Duplicate the records word for word, starting with the line that contains "This screenshot has height=1194, width=2242." and going on through the end of the records.

[Entries on target coordinates]
-- START --

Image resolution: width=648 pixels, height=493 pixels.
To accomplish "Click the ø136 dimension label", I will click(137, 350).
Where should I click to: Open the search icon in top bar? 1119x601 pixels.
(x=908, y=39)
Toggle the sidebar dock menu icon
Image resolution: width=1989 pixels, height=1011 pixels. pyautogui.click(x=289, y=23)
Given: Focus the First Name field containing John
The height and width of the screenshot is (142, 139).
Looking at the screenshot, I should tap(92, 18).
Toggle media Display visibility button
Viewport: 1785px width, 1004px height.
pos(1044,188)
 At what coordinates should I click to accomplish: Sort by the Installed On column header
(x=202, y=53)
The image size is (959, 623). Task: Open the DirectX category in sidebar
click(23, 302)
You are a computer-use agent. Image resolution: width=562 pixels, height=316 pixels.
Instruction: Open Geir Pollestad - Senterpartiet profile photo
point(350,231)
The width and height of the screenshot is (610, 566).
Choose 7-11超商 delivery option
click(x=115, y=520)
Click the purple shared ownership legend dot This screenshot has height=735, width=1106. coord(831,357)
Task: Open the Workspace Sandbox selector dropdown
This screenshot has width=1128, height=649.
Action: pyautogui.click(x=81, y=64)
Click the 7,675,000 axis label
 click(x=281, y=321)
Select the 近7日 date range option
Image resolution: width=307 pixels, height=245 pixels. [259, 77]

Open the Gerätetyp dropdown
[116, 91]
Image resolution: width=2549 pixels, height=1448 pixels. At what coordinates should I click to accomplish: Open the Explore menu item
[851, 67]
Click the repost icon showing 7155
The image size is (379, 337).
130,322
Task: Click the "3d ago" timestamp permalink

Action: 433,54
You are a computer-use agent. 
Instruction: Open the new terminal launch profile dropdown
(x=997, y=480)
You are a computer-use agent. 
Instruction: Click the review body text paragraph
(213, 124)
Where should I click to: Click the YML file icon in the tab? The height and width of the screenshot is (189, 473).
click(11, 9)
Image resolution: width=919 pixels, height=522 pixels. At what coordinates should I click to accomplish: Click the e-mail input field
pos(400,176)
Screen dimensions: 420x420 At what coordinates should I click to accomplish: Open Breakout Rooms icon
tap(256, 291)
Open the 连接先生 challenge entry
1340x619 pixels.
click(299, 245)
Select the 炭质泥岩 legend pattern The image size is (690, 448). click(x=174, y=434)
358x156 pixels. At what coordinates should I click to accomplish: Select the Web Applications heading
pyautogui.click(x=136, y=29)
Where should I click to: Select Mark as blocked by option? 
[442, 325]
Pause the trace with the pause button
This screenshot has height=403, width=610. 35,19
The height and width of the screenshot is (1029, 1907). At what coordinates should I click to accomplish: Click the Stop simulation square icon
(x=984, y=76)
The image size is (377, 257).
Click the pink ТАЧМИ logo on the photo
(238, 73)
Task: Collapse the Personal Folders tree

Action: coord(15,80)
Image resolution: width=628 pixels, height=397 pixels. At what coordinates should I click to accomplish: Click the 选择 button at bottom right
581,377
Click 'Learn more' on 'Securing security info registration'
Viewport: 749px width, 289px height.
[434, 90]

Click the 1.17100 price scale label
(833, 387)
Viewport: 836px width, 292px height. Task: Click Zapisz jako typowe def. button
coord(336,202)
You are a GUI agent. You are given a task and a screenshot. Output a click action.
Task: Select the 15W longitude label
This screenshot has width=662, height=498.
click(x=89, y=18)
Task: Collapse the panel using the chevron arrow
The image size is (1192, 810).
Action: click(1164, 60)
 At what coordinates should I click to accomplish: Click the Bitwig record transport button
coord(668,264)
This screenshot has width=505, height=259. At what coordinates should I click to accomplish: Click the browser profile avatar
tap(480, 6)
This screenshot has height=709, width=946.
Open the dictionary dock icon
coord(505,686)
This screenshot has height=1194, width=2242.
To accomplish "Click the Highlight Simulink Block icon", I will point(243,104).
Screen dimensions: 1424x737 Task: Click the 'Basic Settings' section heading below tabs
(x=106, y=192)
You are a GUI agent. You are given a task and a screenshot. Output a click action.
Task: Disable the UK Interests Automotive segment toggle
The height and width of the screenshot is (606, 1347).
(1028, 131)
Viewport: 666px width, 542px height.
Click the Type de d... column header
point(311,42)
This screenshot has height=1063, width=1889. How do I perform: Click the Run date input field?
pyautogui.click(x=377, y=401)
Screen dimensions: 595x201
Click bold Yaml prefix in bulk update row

-- END --

Response >>
This screenshot has height=1194, width=2242.
To accomplish "Click the Highlight Simulink Block icon", I will point(243,104).
Screen dimensions: 1424x737 Task: Click the 'Basic Settings' section heading below tabs
(x=106, y=192)
You are a GUI agent. You are given a task and a screenshot. Output a click action.
Task: Disable the UK Interests Automotive segment toggle
The height and width of the screenshot is (606, 1347).
(1028, 131)
Viewport: 666px width, 542px height.
Click the Type de d... column header
point(311,42)
This screenshot has height=1063, width=1889. How do I perform: Click the Run date input field?
pyautogui.click(x=377, y=401)
Screen dimensions: 595x201
Click bold Yaml prefix in bulk update row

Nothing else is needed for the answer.